Breathing device at centre of family's struggle

A man who bought a breathing machine for his father the day before his death is wondering why the company won't let him return the device, even though it wasn't opened or used.

Man stuck with machine after father's death

Al Rogers says the company he bought a breathing machine from won't let him return the device - even though it was unused and unopened - without charging a 60 per cent restocking fee. (CBC)

A man who bought a breathing machine for his father the day before his death is wondering why the company won't let him return the device, even though it wasn't opened or used.

Al Rogers said his father was 82, but planned to live a lot longer than he did. He planned on moving to B.C. to live with his girlfriend and get married in September.

When he started feeling ill, he called an ambulance to bring him to a hospital.

"He went to the hospital, they said his blood oxygen was low, and for him to be travelling, he was going to need one of those [oxygen] machines," Rogers said.

Rogers made some calls around St.
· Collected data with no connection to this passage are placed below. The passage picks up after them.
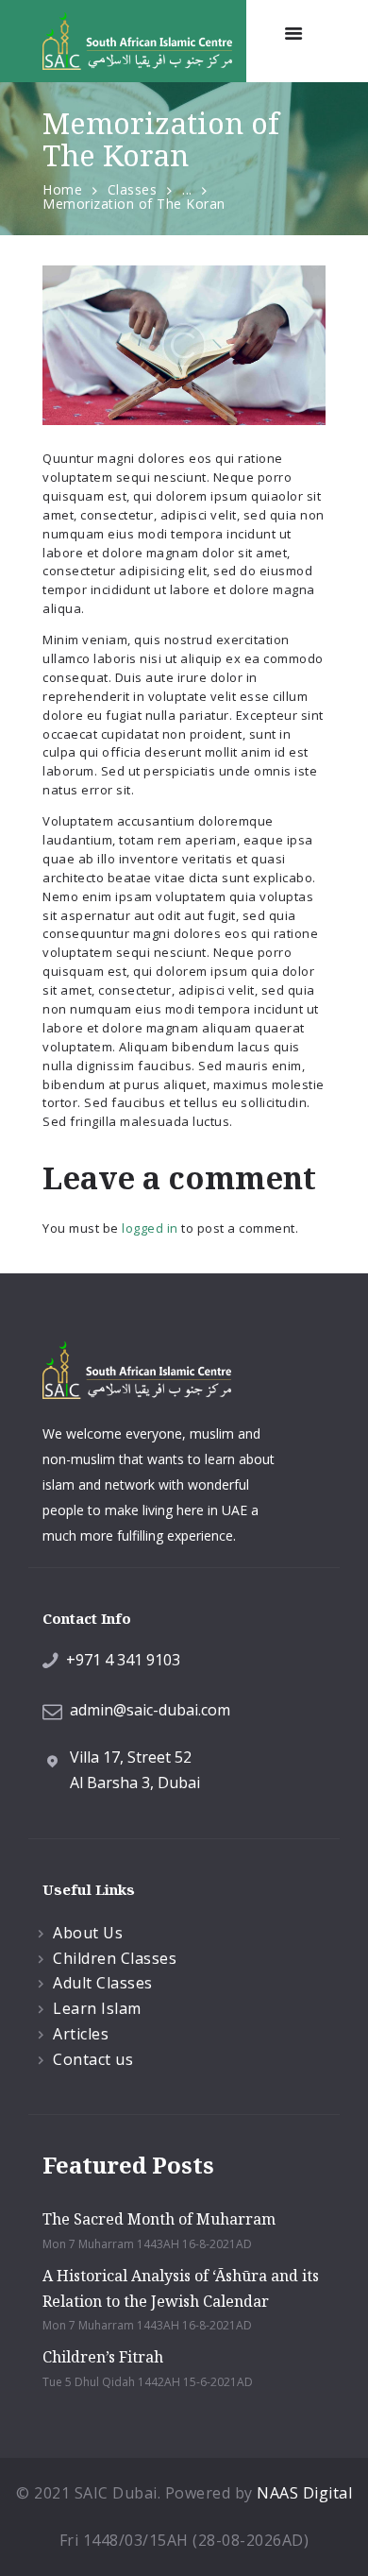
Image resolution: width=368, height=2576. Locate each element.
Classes (133, 189)
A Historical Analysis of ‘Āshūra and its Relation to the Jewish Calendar (180, 2288)
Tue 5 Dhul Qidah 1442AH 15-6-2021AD (147, 2382)
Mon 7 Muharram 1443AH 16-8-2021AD (147, 2244)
John's and found a portable oxygen concentrator at HorizonAire.

When he inquired about the cost of renting or buying one, Rogers calculated that it would be cheaper to buy one for roughly $2,500, rather than rent one and pay a fee of $250 per month, as well as $500 for leaving the province.
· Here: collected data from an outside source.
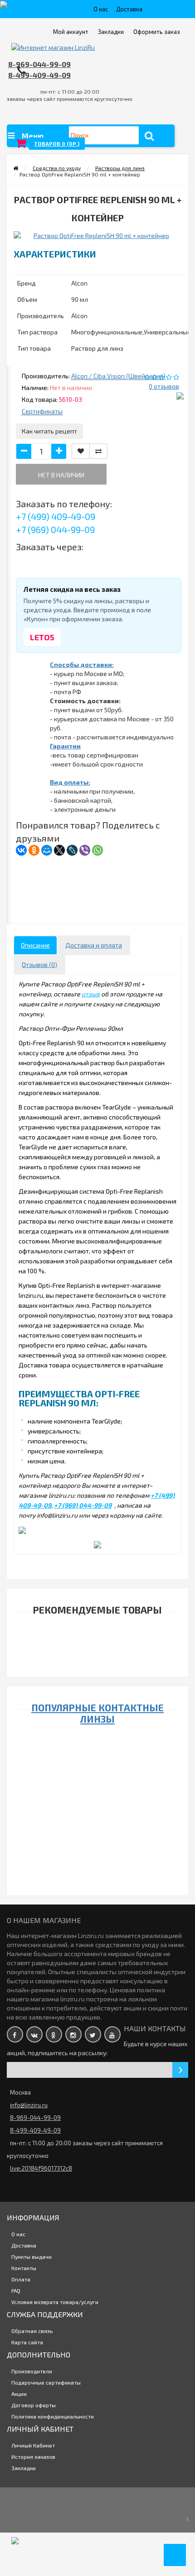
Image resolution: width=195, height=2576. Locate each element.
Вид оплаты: (70, 782)
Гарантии (65, 746)
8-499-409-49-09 (39, 75)
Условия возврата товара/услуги (54, 2302)
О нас (100, 9)
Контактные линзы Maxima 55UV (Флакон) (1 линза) (96, 1822)
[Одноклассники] (34, 850)
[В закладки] (81, 451)
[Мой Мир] (46, 850)
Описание (35, 945)
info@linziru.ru (29, 2105)
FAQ (15, 2290)
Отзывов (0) (39, 964)
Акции (19, 2393)
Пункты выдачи (31, 2256)
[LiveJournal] (72, 850)
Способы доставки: (82, 664)
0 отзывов (164, 386)
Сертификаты (42, 411)
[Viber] (84, 850)
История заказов (33, 2456)
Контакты (23, 2268)
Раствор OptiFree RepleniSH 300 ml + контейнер (96, 1657)
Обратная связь (32, 2331)
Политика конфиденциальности (52, 2416)
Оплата (20, 2279)
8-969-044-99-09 (39, 64)
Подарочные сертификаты (46, 2382)
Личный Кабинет (33, 2445)
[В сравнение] (98, 451)
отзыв (91, 994)
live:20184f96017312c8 (41, 2168)
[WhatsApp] (97, 850)
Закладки (23, 2468)
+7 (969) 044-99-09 (55, 529)
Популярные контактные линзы (97, 1713)
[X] (59, 850)
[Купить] (74, 1645)
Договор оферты (33, 2405)
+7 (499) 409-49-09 (55, 516)
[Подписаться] (180, 2070)
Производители (31, 2371)
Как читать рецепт (49, 431)
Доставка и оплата (93, 945)
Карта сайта (27, 2342)
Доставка (129, 9)
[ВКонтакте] (21, 850)
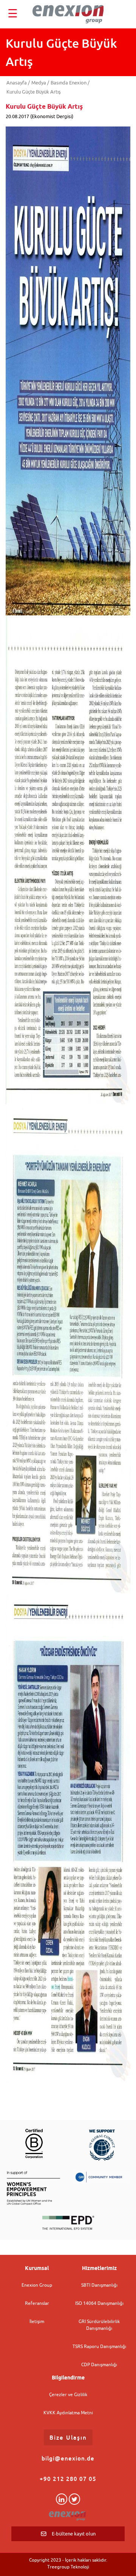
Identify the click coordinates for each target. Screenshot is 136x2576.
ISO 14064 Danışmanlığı (99, 2303)
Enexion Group (37, 2285)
Rogers bought the machine on July 10 and had the machine delivered by taxi to his father in the Burin Peninsula Health Care Centre that same day.

However, the next morning, he got a phone call that his father had a sudden heart attack and died.

"There's no words that can explain how I felt," Rogers said. "Crushed doesn't even begin to describe it. All his plans were gone."

Change of tone

A few days later, Rogers contacted the company to ask what the return policy was. He said he explained to the receptionist that the box hadn't even been opened, and the person who it was intended for had died.

"I asked [the receptionist] what the return policy was, and she seemed pretty friendly and cordial first when we were talking. As soon as I asked them what the return policy was, her tone changed — you could feel it," he said.

She recommended he call back Monday morning to ask the company's owner what the policy was.

"That upset me even worse — I was going through enough. So Monday morning, I called the owner, same thing — he knew why I was calling anyway because I guess the receptionist told him — same thing, no condolences, no nothing, and he explained to me that they take back for a 60 per cent restocking fee," Rogers said.

But Rogers said the manager offered him one more option.

"He said, 'You could do something better — you could run it on N.L. Kijiji and see if you can sell it that way. You might get more money back.' That's the condolences I got from these people," Rogers said.

"There was already a knife in my heart. From his tone, his attitude — he just twisted it."

Rogers said the machine he purchased was the same machine that the company would have rented him for temporary use.

According to Rogers, he doesn't know what they would have done with the machine after it was returned from being rented, but that he thinks it likely would have been cleaned and put back out for rent to someone else.

Rogers plans to speak with his father's attorney about the dispute. But he said beyond the money, he's more upset about how he was treated during an already difficult time in his life.

Policy being reviewed

John Pike, the owner of HorizonAire, said that since Al Rogers has involved a lawyer in the dispute, he will be doing the same.

Pike said that the company normally has a no-return policy on purchased medical equipment.

Equipment that customers rent from the company can be returned without a restocking fee.

Pike said he didn't know why Rogers was told he could return the item with the restocking fee, but said the company's policy is currently being reviewed.